Well, we do build many things, but if the question is changed to “why aren’t we building more?” then the answer is that the costs of building things in America are much higher than building them elsewhere. One reason is that we have the highest corporate tax rate in the world. Another reason is that we pass regulations that make it expensive to make anything here.

Here is a report from the Daily Signal about a new study by the Heritage Foundation.

They write:

A new study predicts that more than a half million manufacturing jobs will be eliminated from the U.S. economy as a result of the Obama administration’s proposed regulations to curb carbon dioxide emissions.

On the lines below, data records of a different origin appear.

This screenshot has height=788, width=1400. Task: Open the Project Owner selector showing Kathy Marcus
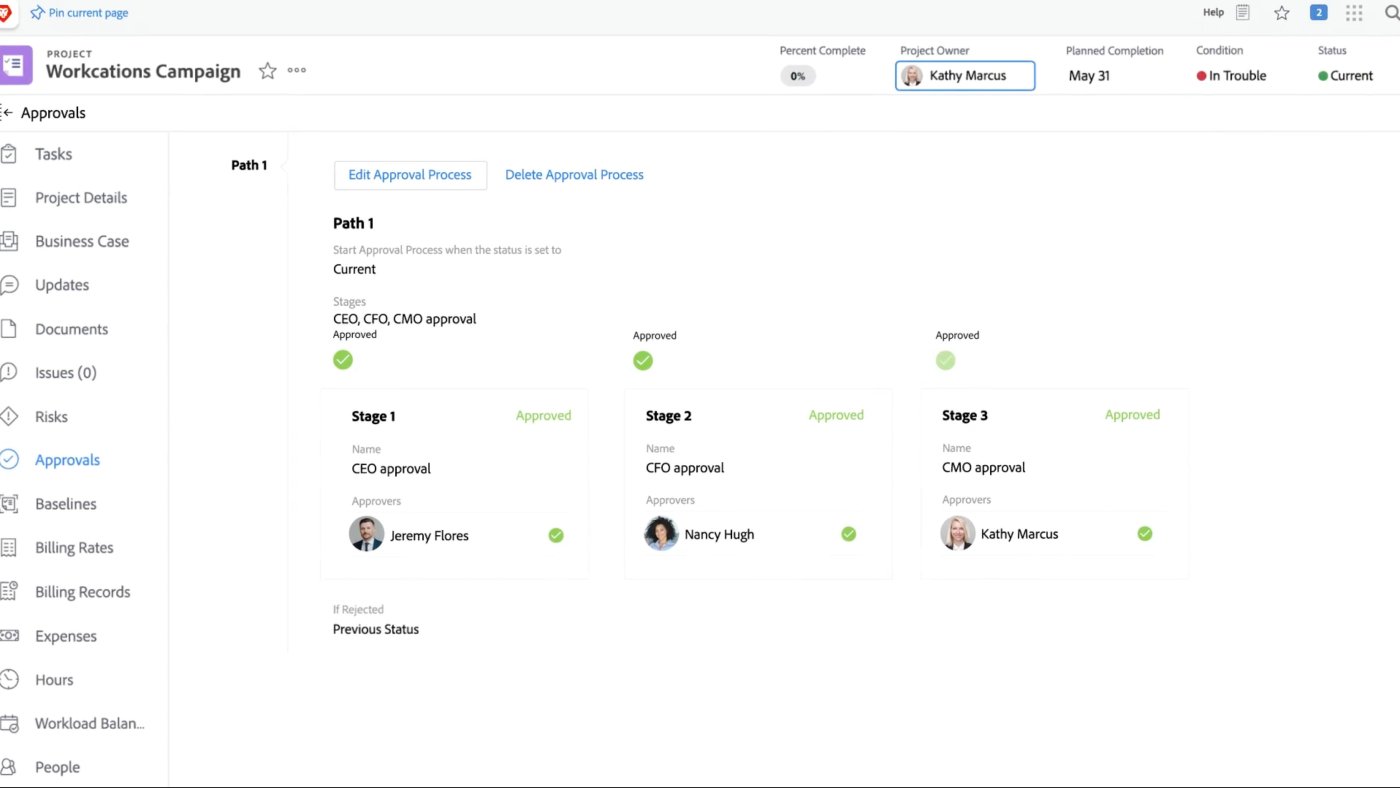[964, 75]
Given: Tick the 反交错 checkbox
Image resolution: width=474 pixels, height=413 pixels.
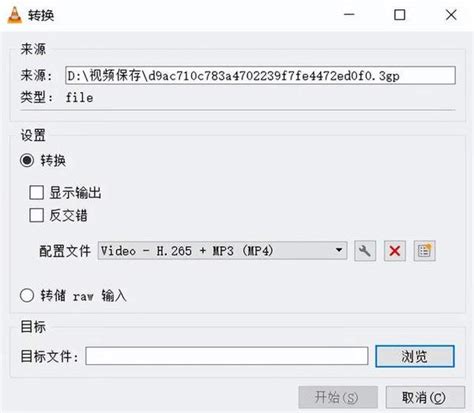Looking at the screenshot, I should click(36, 215).
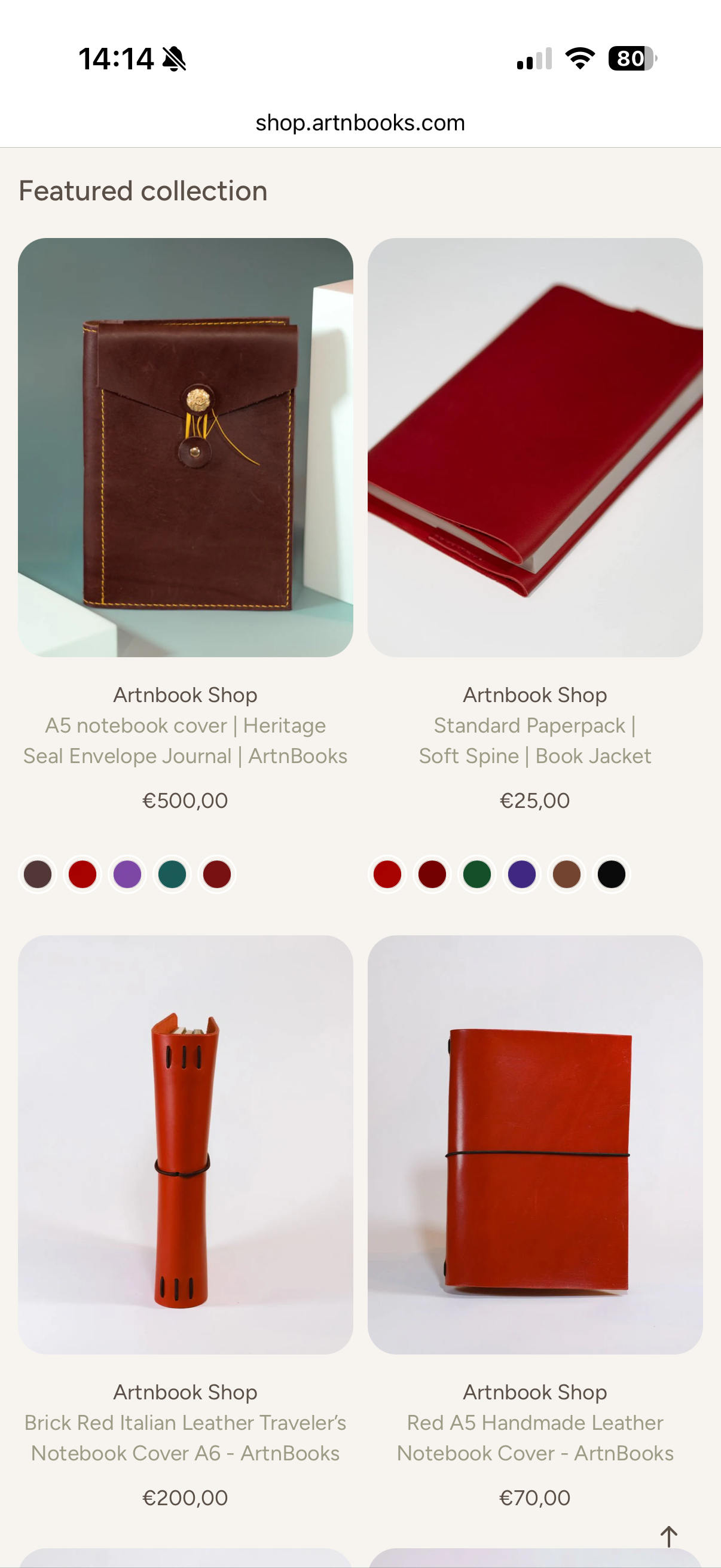The height and width of the screenshot is (1568, 721).
Task: Tap the shop.artnbooks.com address bar
Action: pyautogui.click(x=360, y=123)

“Every state would experience overwhelming negative impacts as a result of these regulations, but especially those with higher-than-average employment in manufacturing and mining,” said Nick Loris, a co-author of study, which was completed by energy experts at The Heritage Foundation—the parent organization of The Daily Signal.

The researchers projected how many manufacturing jobs would be eliminated in each state and congressional district as a consequence of the carbon plan, which is the centerpiece of President Obama’s effort to combat climate change.

The results show that 34 states would lose three to four percent of manufacturing jobs by 2023, and nine other states would lose more.

In Ohio alone, 31,747 jobs would be lost.

The study predicts that the Midwest would be hit the hardest, with Illinois, Indiana, Michigan, Ohio and Wisconsin losing more than 20,000 jobs each.

[…]The analysis comes just months before the Environmental Protection Agency is set to finalize its carbon regulations covering new, existing and modified/reconstructed power plants by mid summer of 2015.

Heritage’s study looked at the totality of the Obama administration’s efforts to limit carbon dioxide emissions—from motor vehicles and power plants, both new and existing.

The EPA’s plan forces states to cut power-industry emissions by 30 percent in 2030 from 2005 levels.

We have to save the planet!!!1!!

Meanwhile, in Boston:

It's global warming! The EPA must save us!

It’s global warming! The EPA must save us!

So, the next time anyone asks you why we don’t build anything anymore, tell them it’s because they voted for Democrats, and how this resulted in higher taxes and more burdensome regulations. Higher taxes and more regulation causes companies to close down here at home and move elsewhere, or they just scale back here and expand elsewhere. Democrats cause American jobs to go overseas, raising the unemployment rate. That’s why our labor force participation hasn’t been this low for decades. It’s basic economics.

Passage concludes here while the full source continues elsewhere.